Unfortunately, I do not know a way where you can get a key=>value pair in the response where key being the url and value being the html response. But, you can try the following query and see if it meets your use case:
select * from yql.query.multi where queries="select * from html where url='http://www.whooma.net';select * from feed where url='http://www.dfdsfsdgsfagdffgd.com';select * from html where url='http://www.cnn.com'"
Try it here. What you can do is before firing the query, maintain the order in an array of the url
in the queries
like so
['http://www.whooma.net','http://www.dfdsfsdgsfagdffgd.com','http://www.cnn.com']

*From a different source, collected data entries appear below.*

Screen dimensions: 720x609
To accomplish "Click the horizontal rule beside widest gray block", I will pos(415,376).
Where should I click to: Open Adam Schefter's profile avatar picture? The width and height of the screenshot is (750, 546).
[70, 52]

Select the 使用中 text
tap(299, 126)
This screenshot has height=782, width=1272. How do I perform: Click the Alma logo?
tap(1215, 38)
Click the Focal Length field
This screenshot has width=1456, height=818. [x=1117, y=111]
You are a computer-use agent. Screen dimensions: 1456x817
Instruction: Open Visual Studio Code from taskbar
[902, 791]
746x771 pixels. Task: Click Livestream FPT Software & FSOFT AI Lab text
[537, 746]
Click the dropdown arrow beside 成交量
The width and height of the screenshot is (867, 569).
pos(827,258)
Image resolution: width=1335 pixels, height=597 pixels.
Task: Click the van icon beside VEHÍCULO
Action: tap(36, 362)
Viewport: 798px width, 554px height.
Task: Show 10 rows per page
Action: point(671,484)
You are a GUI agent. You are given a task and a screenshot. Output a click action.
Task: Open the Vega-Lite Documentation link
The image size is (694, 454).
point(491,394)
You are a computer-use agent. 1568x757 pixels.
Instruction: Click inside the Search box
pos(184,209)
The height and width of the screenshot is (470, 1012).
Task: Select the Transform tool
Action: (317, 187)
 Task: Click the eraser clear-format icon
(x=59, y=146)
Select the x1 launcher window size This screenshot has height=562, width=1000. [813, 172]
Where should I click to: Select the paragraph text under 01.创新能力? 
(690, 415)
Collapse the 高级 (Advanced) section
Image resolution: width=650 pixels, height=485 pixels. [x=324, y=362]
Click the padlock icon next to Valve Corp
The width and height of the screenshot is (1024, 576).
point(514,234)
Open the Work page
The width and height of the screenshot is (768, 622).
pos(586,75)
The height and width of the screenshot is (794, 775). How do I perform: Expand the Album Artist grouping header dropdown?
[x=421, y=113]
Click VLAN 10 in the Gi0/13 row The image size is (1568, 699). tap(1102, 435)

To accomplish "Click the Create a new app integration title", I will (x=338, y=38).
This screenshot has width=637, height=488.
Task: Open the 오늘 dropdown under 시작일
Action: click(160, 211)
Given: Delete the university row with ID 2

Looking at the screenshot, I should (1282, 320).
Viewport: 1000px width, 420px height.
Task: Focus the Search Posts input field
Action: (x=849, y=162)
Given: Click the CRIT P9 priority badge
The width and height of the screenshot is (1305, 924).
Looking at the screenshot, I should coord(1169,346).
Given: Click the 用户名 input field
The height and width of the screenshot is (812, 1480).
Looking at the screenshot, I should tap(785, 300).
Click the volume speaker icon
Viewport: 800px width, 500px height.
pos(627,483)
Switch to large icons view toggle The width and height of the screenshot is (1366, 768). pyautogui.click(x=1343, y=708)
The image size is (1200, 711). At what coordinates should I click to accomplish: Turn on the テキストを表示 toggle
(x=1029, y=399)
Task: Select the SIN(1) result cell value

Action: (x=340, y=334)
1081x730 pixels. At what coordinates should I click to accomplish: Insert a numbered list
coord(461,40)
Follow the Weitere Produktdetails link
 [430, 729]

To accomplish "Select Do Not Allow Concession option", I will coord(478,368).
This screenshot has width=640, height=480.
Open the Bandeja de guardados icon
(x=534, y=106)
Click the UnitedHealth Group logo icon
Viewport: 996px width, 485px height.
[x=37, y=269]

. We can call this array A
When you iterate over the response from the YQL query, the url which does not exists will return a null. A sample response from the above query:
<results>
<results>
// Response from select * from html where url='http://www.whooma.net'. This should be some html
</results>
<results>
// Response from select * from feed where url='http://www.dfdsfsdgsfagdffgd.com'. This should be null.
</results>
<results>
// select * from html where url='http://www.cnn.com'. This should also be some html
</results>
</results>
So in conclusion, you can iterate over array A
and response from YQL. The first element of array A
should correspond to the first results
(inner results) element of that YQL response. i.e You are creating a hashmap from two arrays. I know the answer is long but I think it was needed. Let me know if there is any confusion.